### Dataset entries

---*---

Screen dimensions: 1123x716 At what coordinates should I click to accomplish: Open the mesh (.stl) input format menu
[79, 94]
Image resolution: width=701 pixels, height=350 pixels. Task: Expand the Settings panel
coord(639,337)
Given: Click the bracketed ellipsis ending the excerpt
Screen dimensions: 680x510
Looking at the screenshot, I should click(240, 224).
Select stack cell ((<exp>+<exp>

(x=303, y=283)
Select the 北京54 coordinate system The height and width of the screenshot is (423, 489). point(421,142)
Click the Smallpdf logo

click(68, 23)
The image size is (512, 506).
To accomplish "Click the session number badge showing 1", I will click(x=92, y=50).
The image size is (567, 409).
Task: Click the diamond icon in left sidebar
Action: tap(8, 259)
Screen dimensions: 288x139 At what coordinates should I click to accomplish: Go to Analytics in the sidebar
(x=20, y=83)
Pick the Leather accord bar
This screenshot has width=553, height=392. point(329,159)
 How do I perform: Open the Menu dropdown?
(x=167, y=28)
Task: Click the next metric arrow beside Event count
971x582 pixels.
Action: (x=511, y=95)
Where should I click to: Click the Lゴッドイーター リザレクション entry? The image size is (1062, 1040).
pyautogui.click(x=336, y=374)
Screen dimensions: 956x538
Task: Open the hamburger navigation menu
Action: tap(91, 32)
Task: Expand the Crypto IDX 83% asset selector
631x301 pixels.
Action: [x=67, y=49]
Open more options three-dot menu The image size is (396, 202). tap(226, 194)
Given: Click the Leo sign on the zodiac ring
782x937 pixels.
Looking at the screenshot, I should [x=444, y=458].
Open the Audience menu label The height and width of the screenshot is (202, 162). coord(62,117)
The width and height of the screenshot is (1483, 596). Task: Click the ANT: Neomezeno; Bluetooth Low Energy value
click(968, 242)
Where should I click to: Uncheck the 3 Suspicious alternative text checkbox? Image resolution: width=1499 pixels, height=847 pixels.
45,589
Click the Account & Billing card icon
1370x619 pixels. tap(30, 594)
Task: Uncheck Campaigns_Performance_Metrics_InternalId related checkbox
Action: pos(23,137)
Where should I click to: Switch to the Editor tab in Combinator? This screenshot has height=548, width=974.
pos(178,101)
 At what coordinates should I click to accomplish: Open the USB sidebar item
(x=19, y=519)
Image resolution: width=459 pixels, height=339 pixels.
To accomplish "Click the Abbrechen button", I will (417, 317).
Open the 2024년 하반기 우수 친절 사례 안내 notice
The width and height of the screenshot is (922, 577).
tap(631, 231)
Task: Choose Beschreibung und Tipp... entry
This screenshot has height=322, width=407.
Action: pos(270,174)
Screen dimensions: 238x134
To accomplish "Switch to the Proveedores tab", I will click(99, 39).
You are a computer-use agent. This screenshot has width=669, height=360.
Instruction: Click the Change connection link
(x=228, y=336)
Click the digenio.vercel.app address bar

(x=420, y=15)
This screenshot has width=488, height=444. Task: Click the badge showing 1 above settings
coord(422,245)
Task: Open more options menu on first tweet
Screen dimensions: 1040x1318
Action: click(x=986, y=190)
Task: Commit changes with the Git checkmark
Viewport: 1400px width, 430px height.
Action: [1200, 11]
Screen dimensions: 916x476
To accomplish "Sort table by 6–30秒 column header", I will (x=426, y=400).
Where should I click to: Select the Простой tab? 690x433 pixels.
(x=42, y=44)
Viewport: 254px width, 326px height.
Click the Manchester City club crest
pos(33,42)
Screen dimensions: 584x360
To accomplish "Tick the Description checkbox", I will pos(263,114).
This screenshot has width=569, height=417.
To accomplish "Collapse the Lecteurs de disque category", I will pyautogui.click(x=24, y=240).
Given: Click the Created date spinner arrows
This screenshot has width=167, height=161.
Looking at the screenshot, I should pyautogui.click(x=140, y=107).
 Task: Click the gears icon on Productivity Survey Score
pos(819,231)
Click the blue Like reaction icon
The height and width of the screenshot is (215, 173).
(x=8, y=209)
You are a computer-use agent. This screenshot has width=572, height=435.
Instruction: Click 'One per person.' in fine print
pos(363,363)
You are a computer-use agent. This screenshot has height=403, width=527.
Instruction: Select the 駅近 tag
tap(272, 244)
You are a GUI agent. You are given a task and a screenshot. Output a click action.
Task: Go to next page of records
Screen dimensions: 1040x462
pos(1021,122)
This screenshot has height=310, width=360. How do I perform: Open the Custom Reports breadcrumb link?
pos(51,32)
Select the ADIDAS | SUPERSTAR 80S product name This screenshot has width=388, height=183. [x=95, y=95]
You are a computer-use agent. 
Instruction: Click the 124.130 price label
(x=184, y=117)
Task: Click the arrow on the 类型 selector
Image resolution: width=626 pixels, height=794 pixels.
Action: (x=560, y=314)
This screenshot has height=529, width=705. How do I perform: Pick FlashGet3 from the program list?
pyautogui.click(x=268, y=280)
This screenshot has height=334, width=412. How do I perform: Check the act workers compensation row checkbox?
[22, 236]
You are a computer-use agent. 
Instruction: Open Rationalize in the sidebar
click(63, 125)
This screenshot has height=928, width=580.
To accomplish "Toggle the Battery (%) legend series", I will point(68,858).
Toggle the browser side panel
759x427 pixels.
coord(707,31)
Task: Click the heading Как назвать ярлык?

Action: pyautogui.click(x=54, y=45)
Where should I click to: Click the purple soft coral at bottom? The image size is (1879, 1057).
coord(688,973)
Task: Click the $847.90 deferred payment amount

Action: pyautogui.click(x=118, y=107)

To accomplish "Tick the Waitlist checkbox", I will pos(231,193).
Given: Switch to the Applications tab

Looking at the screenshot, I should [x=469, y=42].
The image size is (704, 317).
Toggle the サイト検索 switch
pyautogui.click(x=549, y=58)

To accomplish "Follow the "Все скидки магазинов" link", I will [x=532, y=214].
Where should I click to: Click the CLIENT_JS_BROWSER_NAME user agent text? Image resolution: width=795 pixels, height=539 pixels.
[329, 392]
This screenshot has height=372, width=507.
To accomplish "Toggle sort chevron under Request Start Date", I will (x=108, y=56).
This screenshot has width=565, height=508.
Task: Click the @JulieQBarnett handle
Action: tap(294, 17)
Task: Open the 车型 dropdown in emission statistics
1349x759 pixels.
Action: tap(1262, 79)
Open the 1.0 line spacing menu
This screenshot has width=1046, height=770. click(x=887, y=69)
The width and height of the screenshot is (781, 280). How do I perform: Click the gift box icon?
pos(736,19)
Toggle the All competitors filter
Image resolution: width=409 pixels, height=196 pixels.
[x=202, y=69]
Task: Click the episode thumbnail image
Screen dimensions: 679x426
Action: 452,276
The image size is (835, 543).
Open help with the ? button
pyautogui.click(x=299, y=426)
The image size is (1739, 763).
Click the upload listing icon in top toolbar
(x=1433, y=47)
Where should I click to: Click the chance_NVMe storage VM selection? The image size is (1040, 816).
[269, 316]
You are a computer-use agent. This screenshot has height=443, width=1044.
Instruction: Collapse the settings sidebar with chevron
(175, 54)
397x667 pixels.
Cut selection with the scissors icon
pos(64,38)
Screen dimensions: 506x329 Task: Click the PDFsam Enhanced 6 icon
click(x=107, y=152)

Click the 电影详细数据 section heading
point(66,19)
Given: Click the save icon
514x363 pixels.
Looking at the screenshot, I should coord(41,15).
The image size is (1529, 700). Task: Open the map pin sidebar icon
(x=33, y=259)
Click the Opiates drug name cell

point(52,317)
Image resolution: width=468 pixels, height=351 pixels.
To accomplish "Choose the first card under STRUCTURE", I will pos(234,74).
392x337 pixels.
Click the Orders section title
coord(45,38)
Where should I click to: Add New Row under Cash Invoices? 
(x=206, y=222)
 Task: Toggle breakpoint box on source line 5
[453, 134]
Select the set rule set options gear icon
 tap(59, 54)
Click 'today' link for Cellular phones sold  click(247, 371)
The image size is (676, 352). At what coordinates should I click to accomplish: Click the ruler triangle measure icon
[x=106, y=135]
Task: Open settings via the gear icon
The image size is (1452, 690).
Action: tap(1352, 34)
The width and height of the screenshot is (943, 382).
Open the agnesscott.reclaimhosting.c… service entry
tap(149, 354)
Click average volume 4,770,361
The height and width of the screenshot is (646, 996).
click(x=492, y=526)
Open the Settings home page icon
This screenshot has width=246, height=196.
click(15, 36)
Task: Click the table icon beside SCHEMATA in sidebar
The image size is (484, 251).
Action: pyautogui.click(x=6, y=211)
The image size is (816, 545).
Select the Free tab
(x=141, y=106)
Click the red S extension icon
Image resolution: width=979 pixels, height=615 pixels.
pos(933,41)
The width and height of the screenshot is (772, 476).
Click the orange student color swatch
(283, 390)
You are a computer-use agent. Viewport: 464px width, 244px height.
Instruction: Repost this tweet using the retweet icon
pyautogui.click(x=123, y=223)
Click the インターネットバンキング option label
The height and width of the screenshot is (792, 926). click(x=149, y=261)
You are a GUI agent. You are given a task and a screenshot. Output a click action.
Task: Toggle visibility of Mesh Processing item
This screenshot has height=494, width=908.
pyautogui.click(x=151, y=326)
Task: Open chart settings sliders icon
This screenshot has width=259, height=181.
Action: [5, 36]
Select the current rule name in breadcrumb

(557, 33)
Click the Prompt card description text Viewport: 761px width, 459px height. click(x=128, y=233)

---*---

### Your instructions
Please rewrite the lines between the line holding "Task: Open the 车型" and the line holding "tap(149, 354)", inclusive, swapping "gear icon" for "cog icon" and keeping everything else the same.

### Written solution
Task: Open the 车型 dropdown in emission statistics
1349x759 pixels.
Action: tap(1262, 79)
Open the 1.0 line spacing menu
This screenshot has width=1046, height=770. click(x=887, y=69)
The width and height of the screenshot is (781, 280). How do I perform: Click the gift box icon?
pos(736,19)
Toggle the All competitors filter
Image resolution: width=409 pixels, height=196 pixels.
[x=202, y=69]
Task: Click the episode thumbnail image
Screen dimensions: 679x426
Action: 452,276
The image size is (835, 543).
Open help with the ? button
pyautogui.click(x=299, y=426)
The image size is (1739, 763).
Click the upload listing icon in top toolbar
(x=1433, y=47)
Where should I click to: Click the chance_NVMe storage VM selection? The image size is (1040, 816).
[269, 316]
You are a computer-use agent. This screenshot has height=443, width=1044.
Instruction: Collapse the settings sidebar with chevron
(175, 54)
397x667 pixels.
Cut selection with the scissors icon
pos(64,38)
Screen dimensions: 506x329 Task: Click the PDFsam Enhanced 6 icon
click(x=107, y=152)

Click the 电影详细数据 section heading
point(66,19)
Given: Click the save icon
514x363 pixels.
Looking at the screenshot, I should coord(41,15).
The image size is (1529, 700). Task: Open the map pin sidebar icon
(x=33, y=259)
Click the Opiates drug name cell

point(52,317)
Image resolution: width=468 pixels, height=351 pixels.
To accomplish "Choose the first card under STRUCTURE", I will pos(234,74).
392x337 pixels.
Click the Orders section title
coord(45,38)
Where should I click to: Add New Row under Cash Invoices? 
(x=206, y=222)
 Task: Toggle breakpoint box on source line 5
[453, 134]
Select the set rule set options cog icon
 tap(59, 54)
Click 'today' link for Cellular phones sold  click(247, 371)
The image size is (676, 352). At what coordinates should I click to accomplish: Click the ruler triangle measure icon
[x=106, y=135]
Task: Open settings via the cog icon
The image size is (1452, 690).
Action: tap(1352, 34)
The width and height of the screenshot is (943, 382).
Open the agnesscott.reclaimhosting.c… service entry
tap(149, 354)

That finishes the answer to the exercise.